The willingness to accept Phones 4u’s offer is believed to have increased by the impending increase in capital gains tax from 10% to 18% in April this year.
Phones 4u wants to keep running Dial-A-Phone without any interference but it is believed that Phones 4u will close down the Northampton distribution centre in the coming months, integrating the operation with its existing distribution centre in Stoke.
The massive cut in the company’s valuation is largely a result of a grim period of trading at Dial-A-Phone over the last two years as the contract volumes were driven down from a high of around 40,000 a month to less than 10,000.
Phones 4u CEO Tim Whiting was cleared to make the purchase from private equity parent company Providence Equity Partners.
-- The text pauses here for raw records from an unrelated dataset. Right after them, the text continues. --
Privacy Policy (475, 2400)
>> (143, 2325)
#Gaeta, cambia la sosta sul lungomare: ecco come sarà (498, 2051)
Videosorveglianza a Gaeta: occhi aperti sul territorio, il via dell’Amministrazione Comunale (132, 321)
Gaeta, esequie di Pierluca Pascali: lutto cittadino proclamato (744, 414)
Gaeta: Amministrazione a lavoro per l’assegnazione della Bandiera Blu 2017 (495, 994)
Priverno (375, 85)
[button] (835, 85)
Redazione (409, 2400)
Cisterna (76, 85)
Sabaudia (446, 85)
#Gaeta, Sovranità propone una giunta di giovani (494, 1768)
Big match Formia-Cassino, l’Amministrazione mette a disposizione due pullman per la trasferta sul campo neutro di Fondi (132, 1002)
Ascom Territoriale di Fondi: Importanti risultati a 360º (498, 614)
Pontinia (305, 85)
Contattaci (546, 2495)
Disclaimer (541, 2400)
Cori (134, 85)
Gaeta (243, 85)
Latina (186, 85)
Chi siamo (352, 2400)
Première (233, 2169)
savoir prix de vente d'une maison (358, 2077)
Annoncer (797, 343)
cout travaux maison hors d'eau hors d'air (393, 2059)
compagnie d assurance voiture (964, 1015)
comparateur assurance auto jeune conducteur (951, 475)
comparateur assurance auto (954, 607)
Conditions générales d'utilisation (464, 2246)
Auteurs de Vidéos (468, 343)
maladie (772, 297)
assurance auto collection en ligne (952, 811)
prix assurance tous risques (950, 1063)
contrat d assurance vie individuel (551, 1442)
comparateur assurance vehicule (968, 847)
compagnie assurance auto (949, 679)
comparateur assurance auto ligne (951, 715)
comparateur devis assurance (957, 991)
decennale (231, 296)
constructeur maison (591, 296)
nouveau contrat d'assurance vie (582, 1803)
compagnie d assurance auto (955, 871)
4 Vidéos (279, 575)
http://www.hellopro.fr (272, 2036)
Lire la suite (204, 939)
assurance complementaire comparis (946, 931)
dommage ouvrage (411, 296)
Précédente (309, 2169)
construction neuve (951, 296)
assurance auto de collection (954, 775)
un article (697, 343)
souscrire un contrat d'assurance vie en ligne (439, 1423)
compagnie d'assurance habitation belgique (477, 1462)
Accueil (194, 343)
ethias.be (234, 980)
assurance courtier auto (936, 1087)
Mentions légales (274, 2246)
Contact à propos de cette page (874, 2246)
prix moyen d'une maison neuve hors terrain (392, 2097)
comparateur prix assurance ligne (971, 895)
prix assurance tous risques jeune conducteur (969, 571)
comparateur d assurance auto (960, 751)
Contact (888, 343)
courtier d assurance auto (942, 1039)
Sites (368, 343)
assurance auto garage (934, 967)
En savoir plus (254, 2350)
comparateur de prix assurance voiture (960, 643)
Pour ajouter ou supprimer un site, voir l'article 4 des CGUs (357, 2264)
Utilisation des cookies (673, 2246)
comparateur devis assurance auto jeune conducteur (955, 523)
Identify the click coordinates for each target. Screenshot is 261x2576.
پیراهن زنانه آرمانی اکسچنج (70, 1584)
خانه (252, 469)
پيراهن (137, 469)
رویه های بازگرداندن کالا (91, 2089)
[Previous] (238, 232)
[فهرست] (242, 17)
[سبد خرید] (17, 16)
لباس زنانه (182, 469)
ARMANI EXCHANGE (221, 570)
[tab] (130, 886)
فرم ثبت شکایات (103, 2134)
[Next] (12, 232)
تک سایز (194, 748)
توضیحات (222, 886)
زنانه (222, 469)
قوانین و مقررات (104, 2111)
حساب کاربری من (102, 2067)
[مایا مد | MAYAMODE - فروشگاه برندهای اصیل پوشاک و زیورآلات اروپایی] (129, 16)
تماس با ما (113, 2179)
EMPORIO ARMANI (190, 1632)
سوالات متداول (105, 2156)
A deal was concluded this week with Dial-A-Phone’s joint owners Richard Frank and Jonathan Beck.
Dial-A-Phone and Phones 4u had similar market share of around 25% in 2005 before the online retailer quickly lost ground in the contract market after relentless pressure from Carphone Warehouse and its sister sites, e2Save and OneStopPhoneShop.
Phones 4u will now boost its sales as a group by using its Dial-A-Phone operation to spike contract sales for its key suppliers, Vodafone and Orange. Both of those networks have been virtually non-existent on Dial-A-Phone’s offers for over a year.
Operators such as 3, T-Mobile, Orange and Vodafone pulled away from the online giant in the last two years, privately citing the quality of customers Dial-A-Phone generated and negative sentiment towards cashback promotions.